Kuwait ruft seine Bürger zum Verlassen des Landes auf. Aus Hamburg starten weiter Maschinen in die Urlaubsregionen am Roten Meer. In Kairo spitzt sich die Lage um Präsident Mursi dramatisch zu.
Hamburg. Für die Passagiere des Condor-Fluges DE 4084, die morgen um 11.35 Uhr vom Hamburger Flughafen nach Hurghada abheben, wird es eine Reise ins Ungewisse. Denn auch wenn der Badeort am Roten Meer weitab von Kairo oder Alexandria liegt, werden sie doch in ein anderes Ägypten reisen. Das Land ist in Aufruhr, Präsident Mohammed Mursi könnte durch einen Militärputsch gestürzt werden. Und die Proteste der Opposition werden immer heftiger. Bei Auseinandersetzungen an der Universität Kairo kamen in der Nacht zu Mittwoch vermutlich 16 Menschen ums Leben, über 200 sollen verletzt worden sein.

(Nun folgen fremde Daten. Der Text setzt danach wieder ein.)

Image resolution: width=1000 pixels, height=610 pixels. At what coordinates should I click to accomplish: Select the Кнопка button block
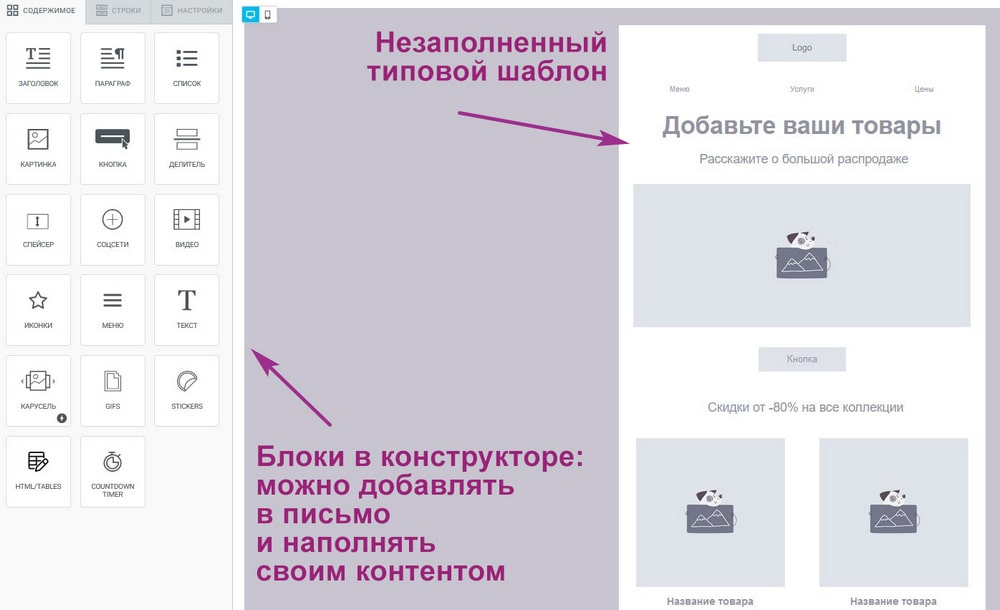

Und Mursi hielt währenddessen eine kämpferische Fernsehansprache. Tenor: Ich trete nicht zurück, einen Machtwechsel gibt es nur über meine Leiche. Er werde unter Einsatz seines Lebens „weiterhin die Verantwortung“ für das Land übernehmen. „Das Volk hat mich in freien und gleichen Wahlen gewählt“, sagte Mursi im Staatsfernsehen. Die Verfassungsmäßigkeit seines Amtes sei „die einzige Garantie, um ein Blutvergießen zu verhindern“. In einem Beitrag in dem Internetportal Twitter hatte die ägyptische Präsidentschaft das Militär aufgefordert, das an ihn gerichtete Ultimatum zur Konfliktlösung zurückzunehmen. Mursi weise jeden Versuch zurück, sich über die Legitimität seines Amtes hinwegzusetzen, hieß es. Der Staatschef fordere daher „die Streitkräfte dazu auf, ihre Warnung zurückzuziehen“.
Die Armee kündigte in der Nacht über das soziale Netzwerk Facebook an, sie kämpfe gegen die, die das Volk verängstigten. Sie werde Terroristen und Extremisten bekämpfen. Damit kann auch Mursi gemeint sein.
Besorgniserregend auch für deutsche Touristen: Angesichts der Unruhen hat die Regierung des Golfemirats Kuwait ihre Bürger zum Verlassen des Landes aufgerufen. Alle kuwaitischen Staatsangehörigen sollten „so schnell wie möglich“ aus Ägypten ausreisen, meldete die amtliche Nachrichtenagentur Kuna am Mittwoch. Geplante Reisen in das Land sollten wegen der „instabilen Lage“ verschoben werden. Kuwait ist damit der erste arabische Staat, der vor Reisen nach Ägypten warnt.
Der Ölpreis hat am Mittwoch deutlich zugelegt. Händler nannten die Furcht vor einer Eskalation der Krise in Ägypten als Grund. Ein Barrel (159 Liter) der Nordseesorte Brent zur Lieferung im August kostete am Morgen 105,08 US-Dollar. Das waren 1,08 Dollar mehr als am Dienstag.
Der katarische Nachrichtensender al-Dschasira berichtete am Mittwochmorgen unter Berufung auf das Gesundheitsministerium in Kairo sogar von 22 Toten. Die großen Demonstrationen der Anhänger Mursis in Nasr City und seiner Gegner auf den Tahrir-Platz in Kairo bleiben weitgehend friedlich. Die Armeeführung hatte Mursi und seinen Gegnern bis Mittwochnachmittag Zeit gegeben, einen Kompromiss zu schließen. Ansonsten wolle sie einen eigenen Plan für die Zukunft Ägyptens vorlegen und entsprechende Maßnahmen einleiten. Die Muslimbrüder, denen auch Mursi bis zu seiner Wahl angehörte, hatten bereits angekündigt, sich gegen eine Entmachtung des Präsidenten zu wehren.
Mursi machte die Korruption und „Überbleibsel des alten Regimes“ von Langzeitherrscher Husni Mubarak für die Missstände im Land verantwortlich. Diese würden den Zorn der ägyptischen Jugend für ihre Ziele missbrauchen. „Diese alte kriminelle Gruppe will keine Demokratie“, warnte Mursi. Sie wolle nur „Chaos und Gewalt säen“.